Sensitivity renders EIS paramount for:

Batteries: Detects ion and electron transport at early stages of degradation and capacity fading.

Corrosion: Detects subtle interface changes between metal and electrolyte in pipelines, concrete, and marine structures.

Fuel Cells: Performance and durability improvements by separating contributions of catalyst layers, membranes, and reactant flows.

Sensors: Evaluates electrode interactions with target molecules, enabling applications like glucose monitoring.

The Limitations of Equivalent Circuits

For the simpler reactions, the impedance data frequently fit an elementary equivalent circuit: a resistor in series with a parallel resistor-capacitor pair. In a Nyquist plot, this will look like a neat semicircle corresponding to charge transfer resistance. However, rarely do real systems behave so nicely. Adsorption, diffusion, and electrode morphology will add time constants and overlapping processes with which the equivalent circuit cannot always keep up.

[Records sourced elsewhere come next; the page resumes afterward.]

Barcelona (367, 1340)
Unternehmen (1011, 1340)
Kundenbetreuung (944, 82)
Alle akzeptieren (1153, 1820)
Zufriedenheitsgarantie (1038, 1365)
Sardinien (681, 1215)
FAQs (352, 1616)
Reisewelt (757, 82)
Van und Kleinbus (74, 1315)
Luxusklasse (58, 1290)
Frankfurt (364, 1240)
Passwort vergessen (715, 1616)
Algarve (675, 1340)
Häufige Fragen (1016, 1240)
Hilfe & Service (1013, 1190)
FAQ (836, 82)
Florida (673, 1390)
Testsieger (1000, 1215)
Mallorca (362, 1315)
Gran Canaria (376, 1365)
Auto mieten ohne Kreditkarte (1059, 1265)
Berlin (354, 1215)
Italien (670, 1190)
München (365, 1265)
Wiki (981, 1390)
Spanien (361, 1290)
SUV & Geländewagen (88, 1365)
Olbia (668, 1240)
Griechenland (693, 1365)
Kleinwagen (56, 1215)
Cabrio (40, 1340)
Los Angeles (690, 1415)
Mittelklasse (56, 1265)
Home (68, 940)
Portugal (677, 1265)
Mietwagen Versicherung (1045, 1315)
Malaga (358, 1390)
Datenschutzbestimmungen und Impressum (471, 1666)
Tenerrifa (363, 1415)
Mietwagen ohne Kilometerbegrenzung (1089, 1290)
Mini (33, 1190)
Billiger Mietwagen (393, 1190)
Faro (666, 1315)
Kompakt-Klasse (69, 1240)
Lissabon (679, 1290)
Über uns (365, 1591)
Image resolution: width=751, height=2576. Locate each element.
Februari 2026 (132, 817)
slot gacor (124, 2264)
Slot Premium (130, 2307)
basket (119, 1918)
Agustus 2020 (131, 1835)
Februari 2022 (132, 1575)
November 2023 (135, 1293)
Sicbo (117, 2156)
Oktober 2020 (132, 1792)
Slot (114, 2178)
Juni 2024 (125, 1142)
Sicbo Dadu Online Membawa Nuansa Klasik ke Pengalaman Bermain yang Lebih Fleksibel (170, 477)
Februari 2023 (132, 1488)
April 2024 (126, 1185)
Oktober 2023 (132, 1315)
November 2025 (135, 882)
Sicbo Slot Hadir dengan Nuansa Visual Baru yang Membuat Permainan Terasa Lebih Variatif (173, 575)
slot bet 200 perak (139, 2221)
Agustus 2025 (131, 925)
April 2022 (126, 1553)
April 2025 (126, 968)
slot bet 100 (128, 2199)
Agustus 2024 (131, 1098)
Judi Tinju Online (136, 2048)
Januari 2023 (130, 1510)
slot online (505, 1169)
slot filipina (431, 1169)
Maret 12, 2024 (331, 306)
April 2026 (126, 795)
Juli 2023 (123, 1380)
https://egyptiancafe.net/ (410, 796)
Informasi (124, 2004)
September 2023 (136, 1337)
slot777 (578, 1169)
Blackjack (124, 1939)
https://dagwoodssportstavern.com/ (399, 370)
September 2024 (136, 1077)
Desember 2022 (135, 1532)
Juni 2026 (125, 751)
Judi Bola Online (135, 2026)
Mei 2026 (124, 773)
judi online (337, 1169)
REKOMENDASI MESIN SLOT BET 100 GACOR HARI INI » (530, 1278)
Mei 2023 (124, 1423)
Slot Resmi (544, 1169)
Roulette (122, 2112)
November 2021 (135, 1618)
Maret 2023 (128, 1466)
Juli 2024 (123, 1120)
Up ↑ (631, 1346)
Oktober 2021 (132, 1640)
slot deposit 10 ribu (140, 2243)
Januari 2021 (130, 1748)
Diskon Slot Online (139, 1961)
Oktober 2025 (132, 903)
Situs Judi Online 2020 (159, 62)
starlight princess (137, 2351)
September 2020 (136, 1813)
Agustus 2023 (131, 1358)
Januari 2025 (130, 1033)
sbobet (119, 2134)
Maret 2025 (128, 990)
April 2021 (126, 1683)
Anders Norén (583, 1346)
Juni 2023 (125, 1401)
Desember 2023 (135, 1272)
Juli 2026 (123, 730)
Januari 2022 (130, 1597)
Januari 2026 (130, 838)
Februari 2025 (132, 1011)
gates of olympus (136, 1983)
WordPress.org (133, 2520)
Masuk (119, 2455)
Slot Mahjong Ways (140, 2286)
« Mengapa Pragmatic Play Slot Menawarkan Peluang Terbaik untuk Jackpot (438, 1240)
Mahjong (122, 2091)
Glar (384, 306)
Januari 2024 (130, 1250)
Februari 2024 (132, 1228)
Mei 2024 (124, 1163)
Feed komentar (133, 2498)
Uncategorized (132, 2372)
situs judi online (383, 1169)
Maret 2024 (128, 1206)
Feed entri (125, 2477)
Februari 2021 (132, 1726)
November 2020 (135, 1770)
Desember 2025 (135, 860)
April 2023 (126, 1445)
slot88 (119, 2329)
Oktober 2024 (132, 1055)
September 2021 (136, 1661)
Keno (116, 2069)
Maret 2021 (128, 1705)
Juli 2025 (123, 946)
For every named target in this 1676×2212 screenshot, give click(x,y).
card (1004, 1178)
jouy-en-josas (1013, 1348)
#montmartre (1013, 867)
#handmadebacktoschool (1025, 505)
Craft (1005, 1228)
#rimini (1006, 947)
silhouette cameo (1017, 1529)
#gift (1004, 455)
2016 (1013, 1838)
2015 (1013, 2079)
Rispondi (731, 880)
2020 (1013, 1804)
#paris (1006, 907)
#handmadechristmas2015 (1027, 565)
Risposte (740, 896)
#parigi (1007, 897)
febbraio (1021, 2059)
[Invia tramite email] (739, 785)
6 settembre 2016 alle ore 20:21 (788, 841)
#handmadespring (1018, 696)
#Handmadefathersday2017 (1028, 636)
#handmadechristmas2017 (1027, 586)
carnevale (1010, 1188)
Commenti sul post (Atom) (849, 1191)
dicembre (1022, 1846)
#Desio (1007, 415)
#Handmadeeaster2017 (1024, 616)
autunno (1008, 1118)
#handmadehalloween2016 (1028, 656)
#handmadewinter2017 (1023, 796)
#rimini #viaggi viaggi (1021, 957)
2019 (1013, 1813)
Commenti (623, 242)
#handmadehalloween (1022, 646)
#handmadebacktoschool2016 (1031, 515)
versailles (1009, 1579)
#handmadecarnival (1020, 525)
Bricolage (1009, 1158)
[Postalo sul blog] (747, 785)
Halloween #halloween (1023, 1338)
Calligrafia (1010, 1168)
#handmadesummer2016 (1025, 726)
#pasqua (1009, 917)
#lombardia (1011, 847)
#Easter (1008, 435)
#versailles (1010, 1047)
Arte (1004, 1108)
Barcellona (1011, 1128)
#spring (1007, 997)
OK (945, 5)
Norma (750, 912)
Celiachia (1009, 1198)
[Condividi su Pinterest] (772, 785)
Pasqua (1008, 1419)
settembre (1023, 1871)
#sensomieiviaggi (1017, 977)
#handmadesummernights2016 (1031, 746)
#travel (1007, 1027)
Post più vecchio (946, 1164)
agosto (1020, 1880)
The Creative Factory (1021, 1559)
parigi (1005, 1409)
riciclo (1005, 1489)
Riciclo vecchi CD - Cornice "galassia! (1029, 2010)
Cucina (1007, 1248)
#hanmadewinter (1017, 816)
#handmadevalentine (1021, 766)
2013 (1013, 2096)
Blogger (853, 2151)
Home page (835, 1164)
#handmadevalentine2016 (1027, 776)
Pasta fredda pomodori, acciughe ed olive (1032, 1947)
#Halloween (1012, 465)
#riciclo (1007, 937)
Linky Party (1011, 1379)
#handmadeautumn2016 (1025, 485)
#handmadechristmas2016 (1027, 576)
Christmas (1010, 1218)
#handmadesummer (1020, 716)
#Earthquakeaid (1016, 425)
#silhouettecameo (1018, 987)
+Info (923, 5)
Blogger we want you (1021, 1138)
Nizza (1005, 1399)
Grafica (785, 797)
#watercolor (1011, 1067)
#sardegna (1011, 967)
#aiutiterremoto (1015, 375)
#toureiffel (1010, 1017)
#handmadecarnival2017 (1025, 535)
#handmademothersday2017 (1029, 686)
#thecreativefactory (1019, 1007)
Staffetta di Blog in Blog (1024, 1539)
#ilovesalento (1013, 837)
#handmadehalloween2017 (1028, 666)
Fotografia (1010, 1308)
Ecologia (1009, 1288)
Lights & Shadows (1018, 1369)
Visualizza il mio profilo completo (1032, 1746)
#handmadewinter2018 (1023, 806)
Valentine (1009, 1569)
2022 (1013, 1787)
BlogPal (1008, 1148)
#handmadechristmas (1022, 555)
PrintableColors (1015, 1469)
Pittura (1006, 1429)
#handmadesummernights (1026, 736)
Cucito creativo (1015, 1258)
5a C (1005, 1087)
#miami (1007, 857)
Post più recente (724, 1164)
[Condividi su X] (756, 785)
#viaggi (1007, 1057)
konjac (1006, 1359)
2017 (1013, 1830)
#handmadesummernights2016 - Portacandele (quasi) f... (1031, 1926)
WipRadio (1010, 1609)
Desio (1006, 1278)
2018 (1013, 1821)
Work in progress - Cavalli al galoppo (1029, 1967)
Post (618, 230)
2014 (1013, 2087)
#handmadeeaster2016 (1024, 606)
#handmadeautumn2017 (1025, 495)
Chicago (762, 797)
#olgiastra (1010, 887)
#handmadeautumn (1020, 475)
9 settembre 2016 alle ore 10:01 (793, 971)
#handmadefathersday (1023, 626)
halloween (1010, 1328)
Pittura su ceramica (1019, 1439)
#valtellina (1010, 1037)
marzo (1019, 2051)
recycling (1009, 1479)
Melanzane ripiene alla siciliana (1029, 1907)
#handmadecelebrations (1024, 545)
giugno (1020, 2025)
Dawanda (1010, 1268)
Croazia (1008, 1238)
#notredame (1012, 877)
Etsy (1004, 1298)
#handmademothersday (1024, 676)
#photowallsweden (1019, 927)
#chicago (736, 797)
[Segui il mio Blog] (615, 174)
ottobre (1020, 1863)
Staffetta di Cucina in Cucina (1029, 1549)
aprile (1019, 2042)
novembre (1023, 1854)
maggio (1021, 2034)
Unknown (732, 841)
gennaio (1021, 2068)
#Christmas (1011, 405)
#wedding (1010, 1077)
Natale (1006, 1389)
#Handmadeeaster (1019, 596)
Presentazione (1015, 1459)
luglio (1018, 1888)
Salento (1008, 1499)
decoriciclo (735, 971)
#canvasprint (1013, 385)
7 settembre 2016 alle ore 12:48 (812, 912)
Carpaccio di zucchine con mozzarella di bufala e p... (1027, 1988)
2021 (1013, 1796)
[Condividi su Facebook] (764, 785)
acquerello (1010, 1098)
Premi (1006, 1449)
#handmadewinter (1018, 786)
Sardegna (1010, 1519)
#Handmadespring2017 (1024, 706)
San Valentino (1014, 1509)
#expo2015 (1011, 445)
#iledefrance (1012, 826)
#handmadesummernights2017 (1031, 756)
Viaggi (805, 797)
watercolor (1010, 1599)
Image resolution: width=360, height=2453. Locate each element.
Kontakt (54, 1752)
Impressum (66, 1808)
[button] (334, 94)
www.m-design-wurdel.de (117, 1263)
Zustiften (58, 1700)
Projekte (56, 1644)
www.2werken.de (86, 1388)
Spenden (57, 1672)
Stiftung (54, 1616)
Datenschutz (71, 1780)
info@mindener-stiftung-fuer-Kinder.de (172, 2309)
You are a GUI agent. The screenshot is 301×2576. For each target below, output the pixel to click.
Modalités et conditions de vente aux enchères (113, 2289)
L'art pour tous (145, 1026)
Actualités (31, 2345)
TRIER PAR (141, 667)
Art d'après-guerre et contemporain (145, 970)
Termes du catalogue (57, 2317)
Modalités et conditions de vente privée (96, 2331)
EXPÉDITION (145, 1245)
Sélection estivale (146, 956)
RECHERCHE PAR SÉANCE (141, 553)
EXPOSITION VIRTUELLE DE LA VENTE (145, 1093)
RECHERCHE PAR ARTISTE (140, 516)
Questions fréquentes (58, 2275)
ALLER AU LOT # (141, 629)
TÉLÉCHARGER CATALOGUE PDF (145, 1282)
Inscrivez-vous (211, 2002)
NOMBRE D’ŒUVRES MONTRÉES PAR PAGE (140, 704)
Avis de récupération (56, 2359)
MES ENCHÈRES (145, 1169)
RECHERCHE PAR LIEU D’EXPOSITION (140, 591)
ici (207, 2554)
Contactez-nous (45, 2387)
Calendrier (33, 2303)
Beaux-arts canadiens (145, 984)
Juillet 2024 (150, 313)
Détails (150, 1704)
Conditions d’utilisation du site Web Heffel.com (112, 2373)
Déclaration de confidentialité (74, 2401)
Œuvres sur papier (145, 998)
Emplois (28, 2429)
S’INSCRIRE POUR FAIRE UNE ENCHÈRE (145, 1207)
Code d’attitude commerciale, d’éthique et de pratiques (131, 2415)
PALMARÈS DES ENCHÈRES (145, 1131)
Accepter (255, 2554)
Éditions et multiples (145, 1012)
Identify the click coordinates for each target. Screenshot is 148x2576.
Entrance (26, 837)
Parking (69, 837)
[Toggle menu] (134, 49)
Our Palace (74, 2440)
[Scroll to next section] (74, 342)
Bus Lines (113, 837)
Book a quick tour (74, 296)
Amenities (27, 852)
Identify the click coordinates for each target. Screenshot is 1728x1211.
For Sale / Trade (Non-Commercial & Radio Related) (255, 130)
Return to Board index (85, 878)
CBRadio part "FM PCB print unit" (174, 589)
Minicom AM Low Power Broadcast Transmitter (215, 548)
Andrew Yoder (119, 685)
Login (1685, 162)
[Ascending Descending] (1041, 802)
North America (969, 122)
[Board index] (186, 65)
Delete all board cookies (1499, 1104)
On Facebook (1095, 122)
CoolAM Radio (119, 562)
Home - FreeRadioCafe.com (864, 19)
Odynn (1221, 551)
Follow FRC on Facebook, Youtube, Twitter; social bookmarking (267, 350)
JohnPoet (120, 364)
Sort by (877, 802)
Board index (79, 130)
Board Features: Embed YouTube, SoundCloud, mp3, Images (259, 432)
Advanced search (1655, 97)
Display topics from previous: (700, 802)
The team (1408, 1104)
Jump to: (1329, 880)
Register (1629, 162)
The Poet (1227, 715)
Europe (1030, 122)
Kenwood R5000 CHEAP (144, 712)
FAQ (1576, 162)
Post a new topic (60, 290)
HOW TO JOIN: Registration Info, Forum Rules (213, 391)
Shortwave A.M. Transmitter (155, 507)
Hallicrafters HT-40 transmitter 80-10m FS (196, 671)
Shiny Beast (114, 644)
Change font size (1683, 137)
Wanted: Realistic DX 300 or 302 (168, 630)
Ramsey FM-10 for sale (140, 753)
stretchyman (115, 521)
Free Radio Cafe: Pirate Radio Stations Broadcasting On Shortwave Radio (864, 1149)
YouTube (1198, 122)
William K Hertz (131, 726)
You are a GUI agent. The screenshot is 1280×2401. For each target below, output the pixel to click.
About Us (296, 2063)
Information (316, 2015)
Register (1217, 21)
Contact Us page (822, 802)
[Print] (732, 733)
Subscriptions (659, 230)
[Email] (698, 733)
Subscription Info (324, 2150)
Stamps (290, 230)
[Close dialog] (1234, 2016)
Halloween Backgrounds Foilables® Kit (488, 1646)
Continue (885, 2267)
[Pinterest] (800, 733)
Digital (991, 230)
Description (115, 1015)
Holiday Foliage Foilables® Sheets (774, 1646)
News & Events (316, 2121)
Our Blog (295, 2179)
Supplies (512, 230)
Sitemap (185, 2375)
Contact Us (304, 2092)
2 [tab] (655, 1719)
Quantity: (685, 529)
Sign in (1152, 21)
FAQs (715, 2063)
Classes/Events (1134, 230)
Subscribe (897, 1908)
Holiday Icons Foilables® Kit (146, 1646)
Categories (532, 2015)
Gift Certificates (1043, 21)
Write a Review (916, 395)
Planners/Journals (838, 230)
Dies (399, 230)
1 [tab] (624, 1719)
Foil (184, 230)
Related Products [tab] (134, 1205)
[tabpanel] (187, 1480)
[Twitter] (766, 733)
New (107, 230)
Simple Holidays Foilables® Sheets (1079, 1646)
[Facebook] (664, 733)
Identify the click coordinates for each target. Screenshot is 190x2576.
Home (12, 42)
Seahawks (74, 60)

Physics-based models are, therefore, chosen to solve the underlying electrochemical equations, thus providing a more accurate picture of how these processes may interrelate.

Consider the Nonidealities of EIS:

Important Factors

  1. Adsorption–Desorption Dynamics

Intermediates may adsorb on electrodes during electrochemical reactions. The changing surface coverage may, over time, change the impedance response. For instance, with copper deposition, a progressive increase in coverage of additives changes the spectra from two capacitive loops into one dominated by an inductive loop at low frequency. Such effects demonstrate the crucial nature of adsorption in the design of such systems.

  1. Mass Transport Limitations

In fuel cells, the diffusion and convection of gases such as hydrogen and oxygen significantly affect performance. Through impedance plots, one can observe the changes in charge-transfer and diffusion contributions as functions of the operating potential:

  • Distinct high- and low-frequency loops at intermediate voltages
  • At low voltages, loops combine with overlapping time constants
  • On the strongly cathodic side, diffusion is dominant, and a single huge loop appears

This sequence clearly demonstrates the ability of EIS to differentiate between reaction kinetics and transport limitations.

  1. Electrode Surface Effects

Surface roughness and uneven geometries alter the effective electrochemical area, thus shifting the impedance response. Accounting for electrode structures helps render better predictions in situations where morphology is important.

Handling Residual Behaviors

Sometimes, the impedance response cannot be explained by referring to adsorption, diffusion, or surface structure. A constant phase element (CPE) is then introduced to incorporate frequency-dependent effects that deviate from an ideal capacitive behavior. From a mechanistic standpoint, (CPE)behave as systems in which the mathematical expression describing a single mechanism can be modified with a continuous parameter that accounts for system complexity.

Conclusion:

Electrochemical impedance spectroscopy has remained one of the most versatile electrochemical experimental probes, and by moving beyond the simple circuit analogy to include adsorption, diffusion limitation, and surface-effects, researchers gained a more realistic view of the system behavior. Modeling platforms such as COMSOL Multiphysics support these newer approaches, albeit all electrochemical disciplines offer a general foundation.

From extending battery lifetimes to detecting early corrosion, EIS when paired with detailed physical insights continues to unlock new possibilities for innovation and reliability in electrochemical technologies.

(This article has been adapted and modified from content on COMSOL.)